* [Activity]: Restate all of the following data exactly, keeping any images out of the copy.

* [Information provided]:
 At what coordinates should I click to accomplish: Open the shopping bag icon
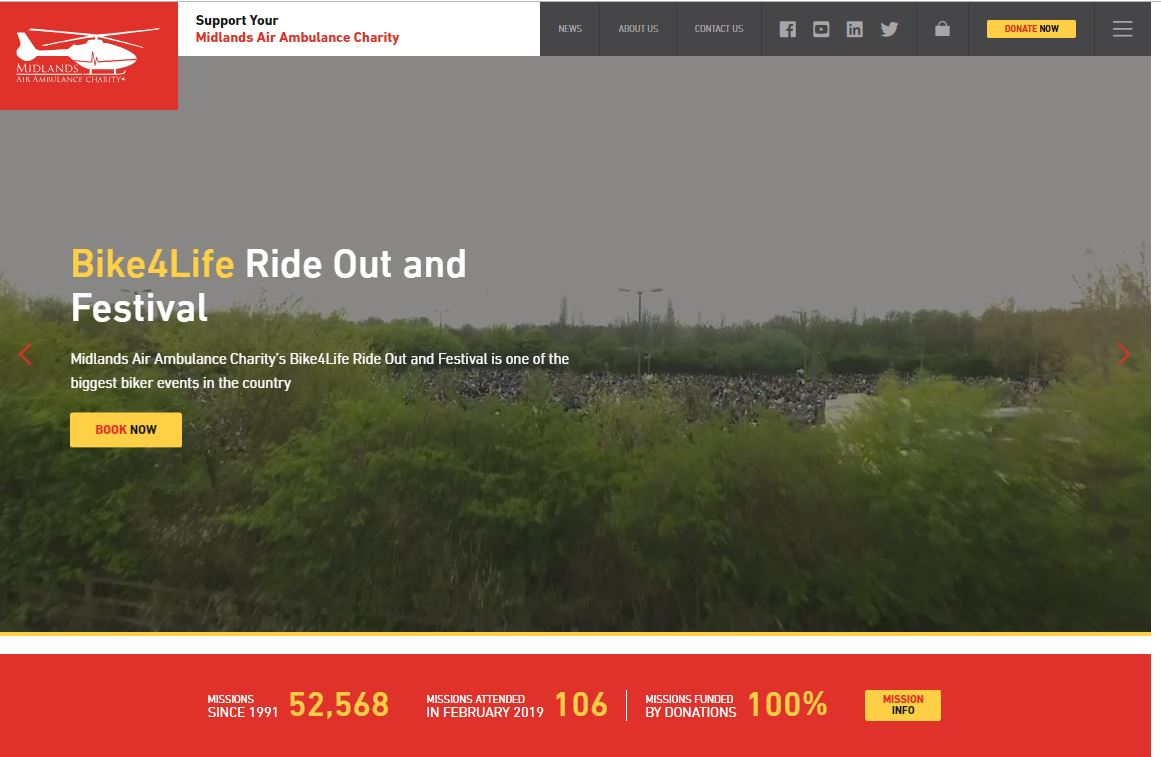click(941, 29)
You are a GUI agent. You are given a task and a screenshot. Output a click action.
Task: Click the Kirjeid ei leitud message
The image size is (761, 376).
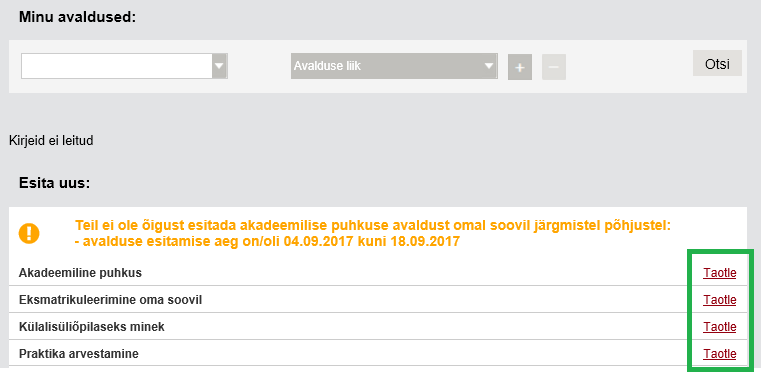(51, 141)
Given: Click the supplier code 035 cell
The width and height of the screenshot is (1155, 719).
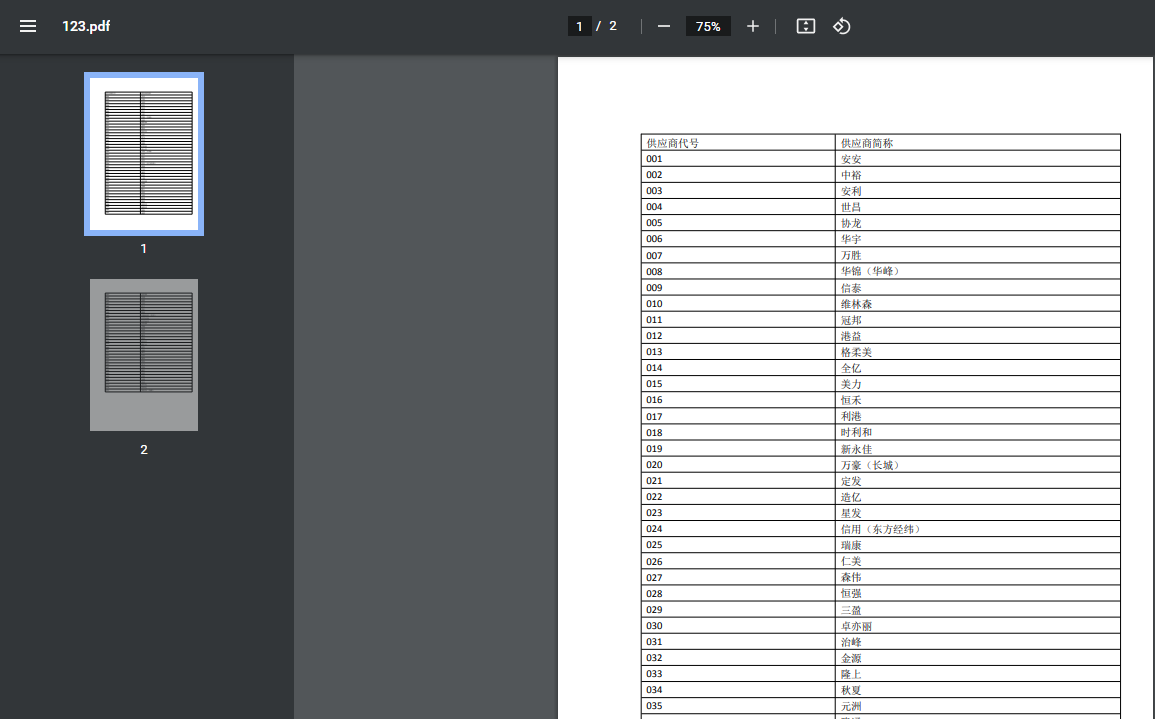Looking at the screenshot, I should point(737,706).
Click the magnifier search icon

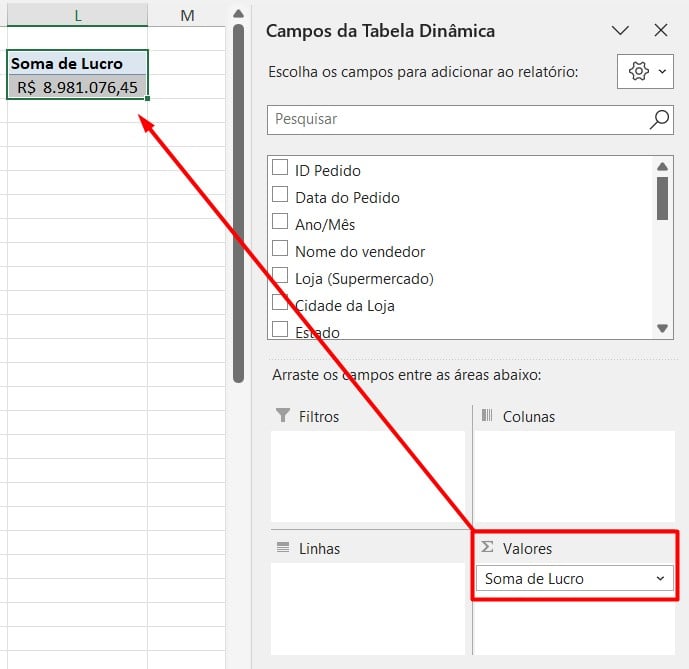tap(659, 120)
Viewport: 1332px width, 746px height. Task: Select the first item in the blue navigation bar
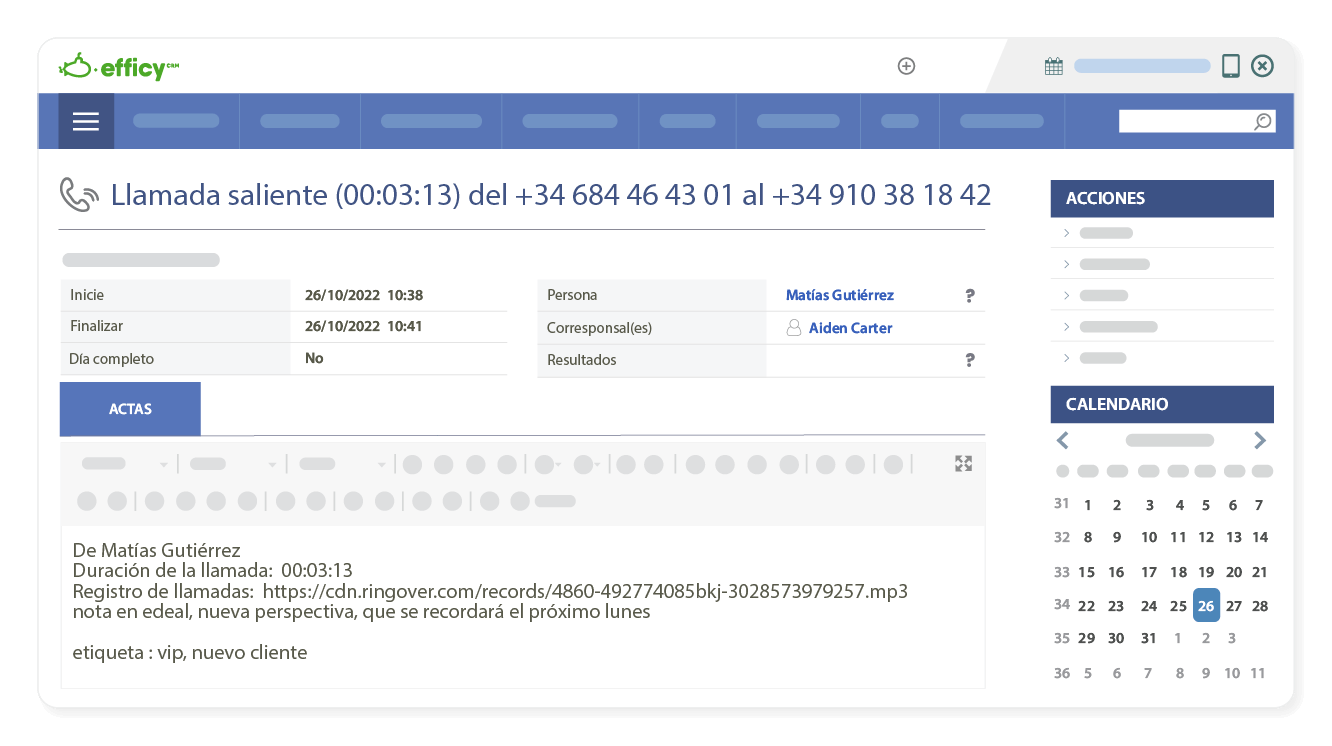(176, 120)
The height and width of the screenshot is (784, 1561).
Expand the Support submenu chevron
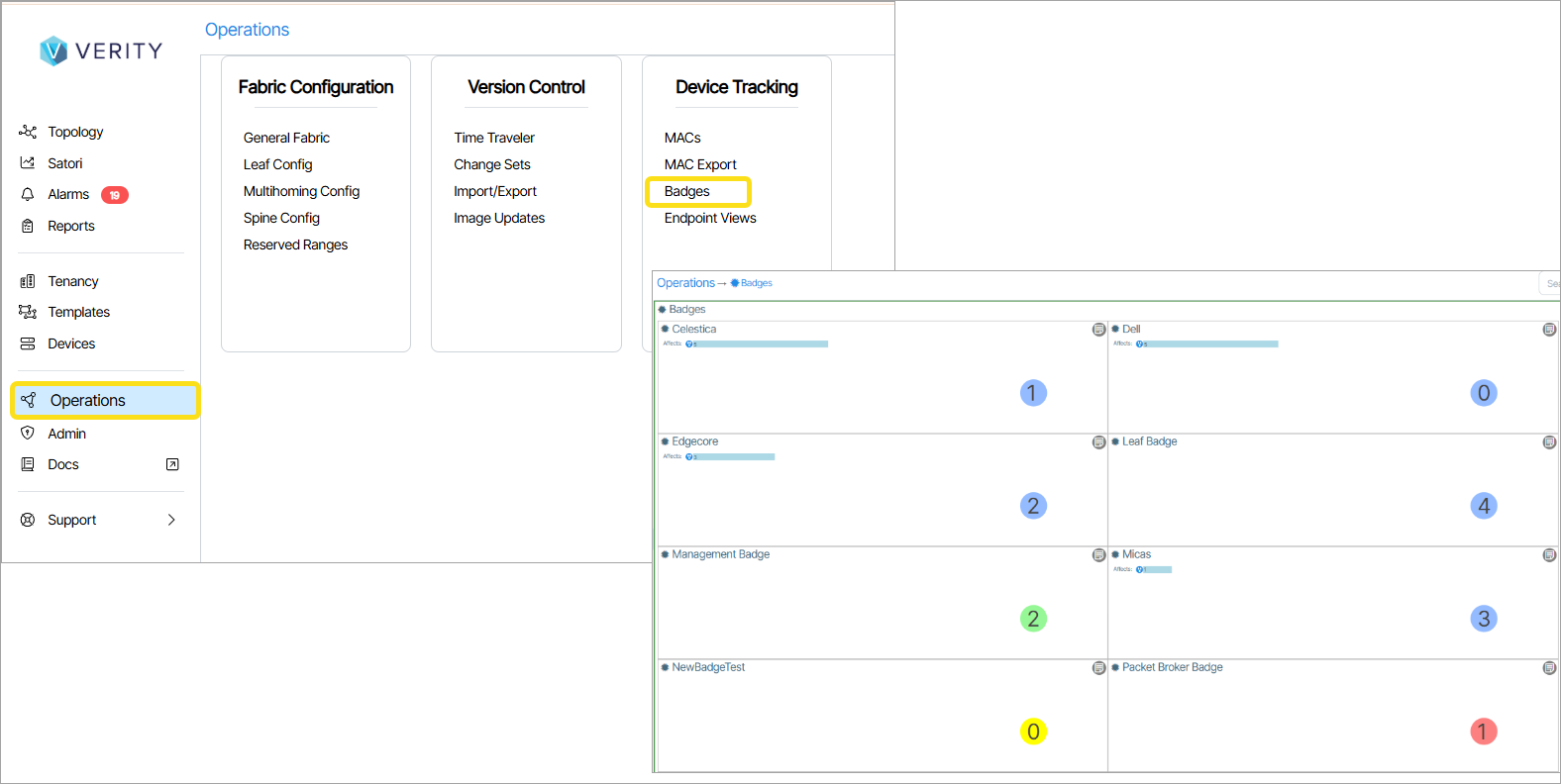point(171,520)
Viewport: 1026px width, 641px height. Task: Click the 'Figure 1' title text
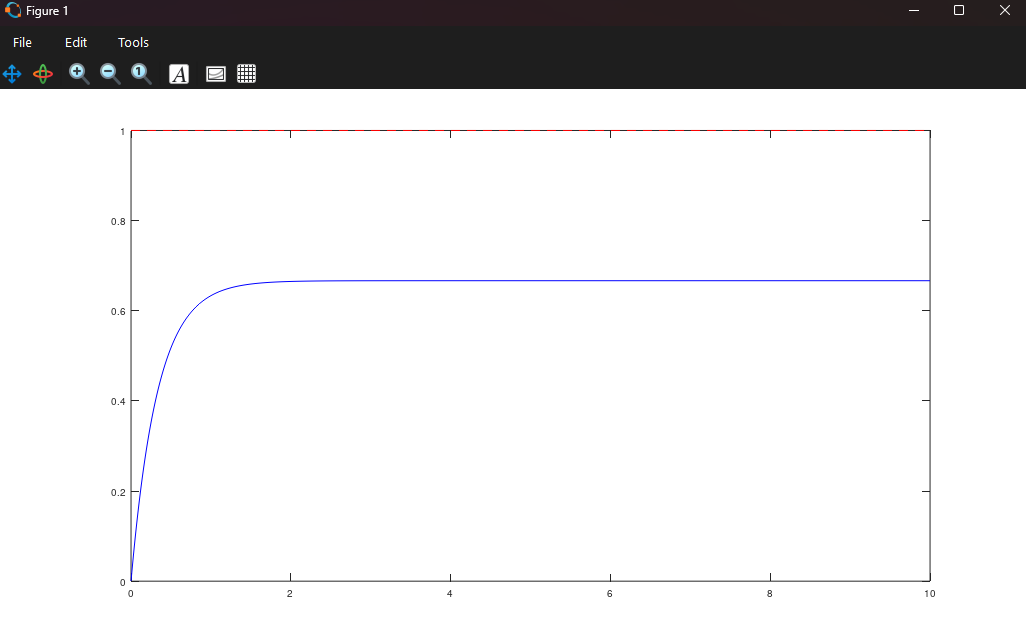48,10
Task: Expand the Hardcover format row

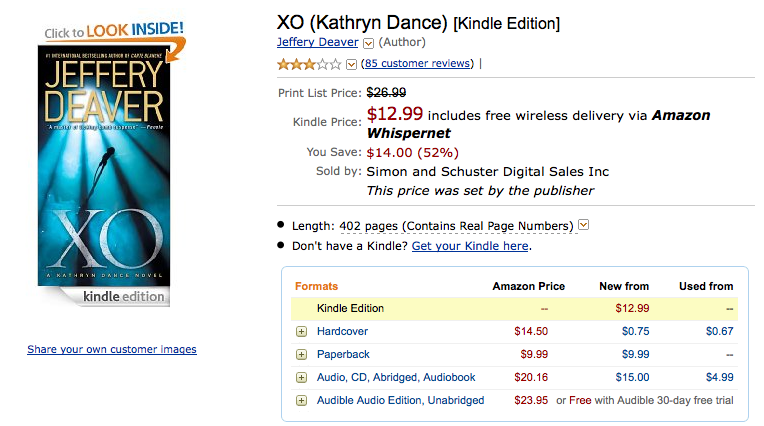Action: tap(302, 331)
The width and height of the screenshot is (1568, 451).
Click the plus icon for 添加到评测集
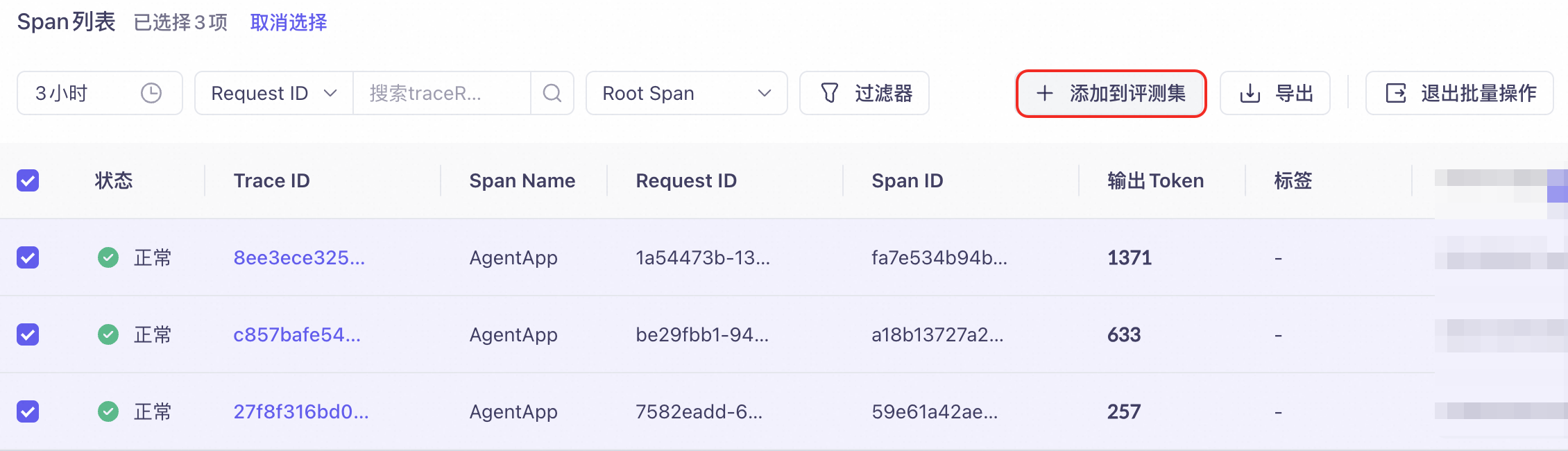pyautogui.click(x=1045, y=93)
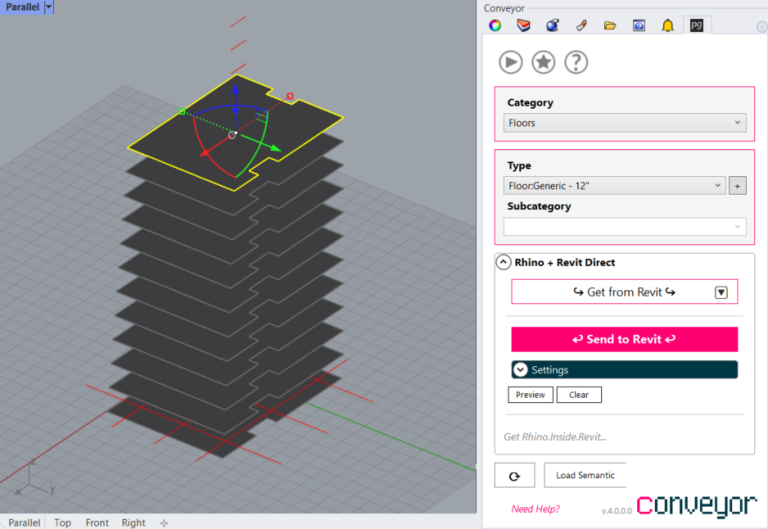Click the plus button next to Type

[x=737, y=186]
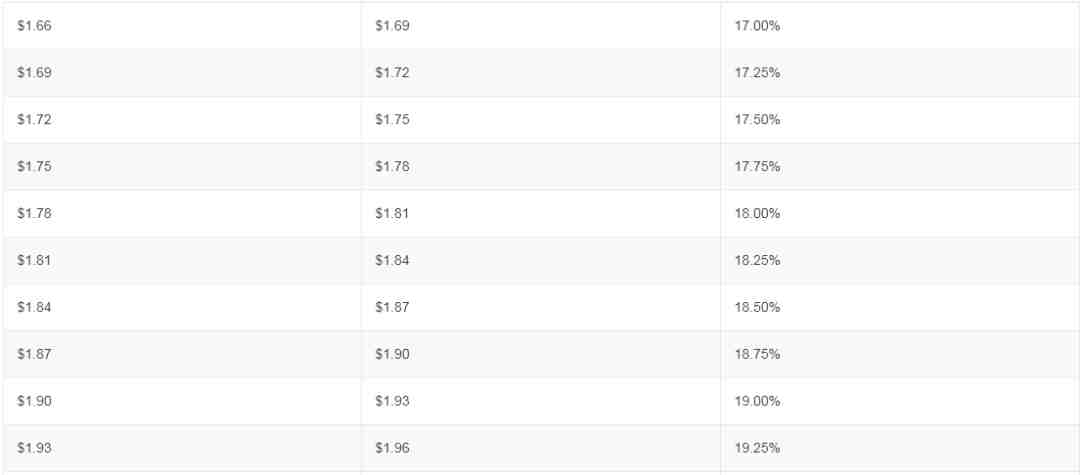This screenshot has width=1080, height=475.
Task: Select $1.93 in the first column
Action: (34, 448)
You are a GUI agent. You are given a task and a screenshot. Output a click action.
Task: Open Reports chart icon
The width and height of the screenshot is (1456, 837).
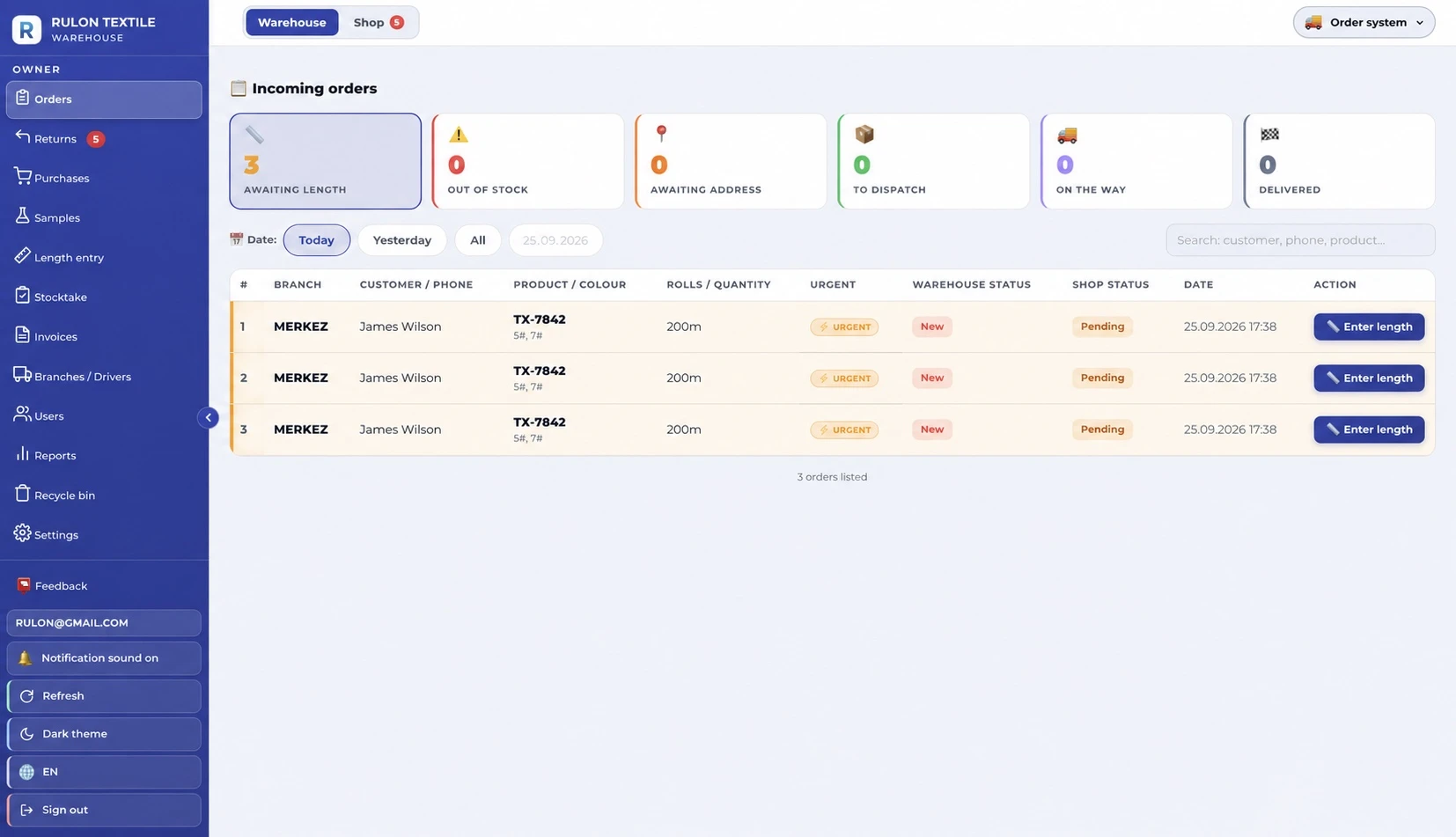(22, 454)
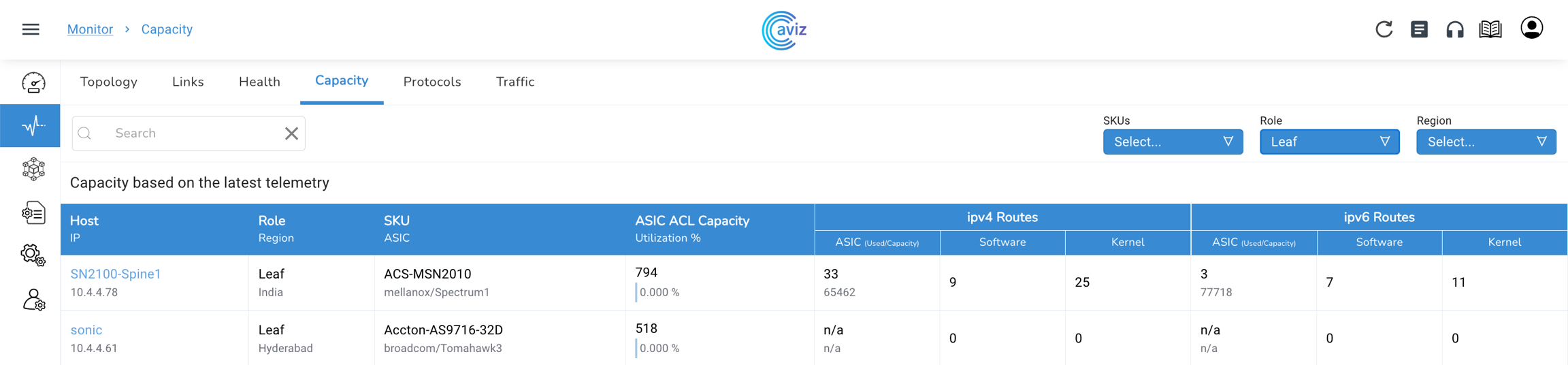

* [Worked solution]:
 At what coordinates should I click to accomplish: Open the shopping bag icon
click(941, 29)
You are a GUI agent. You are given a task and a screenshot. Output a click action.
Task: Click the Kirjeid ei leitud message
The image size is (761, 376).
(51, 141)
Given: Click the supplier code 035 cell
The width and height of the screenshot is (1155, 719).
Looking at the screenshot, I should point(737,706).
Click the magnifier search icon

tap(659, 120)
Viewport: 1332px width, 746px height. Task: Select the first item in the blue navigation bar
(176, 120)
The height and width of the screenshot is (784, 1561).
Expand the Support submenu chevron
point(171,520)
Viewport: 1026px width, 641px height. Task: Click the 'Figure 1' title text
48,10
Task: Expand the Hardcover format row

Action: tap(302, 331)
The width and height of the screenshot is (1568, 451).
Click the plus icon for 添加到评测集
pyautogui.click(x=1045, y=93)
Click the plus button next to Type

[x=737, y=186]
This screenshot has width=1080, height=475.
Task: Select $1.93 in the first column
Action: (34, 448)
You are a GUI agent. You are given a task and a screenshot. Output a click action.
Task: Open Reports chart icon
The width and height of the screenshot is (1456, 837).
(22, 454)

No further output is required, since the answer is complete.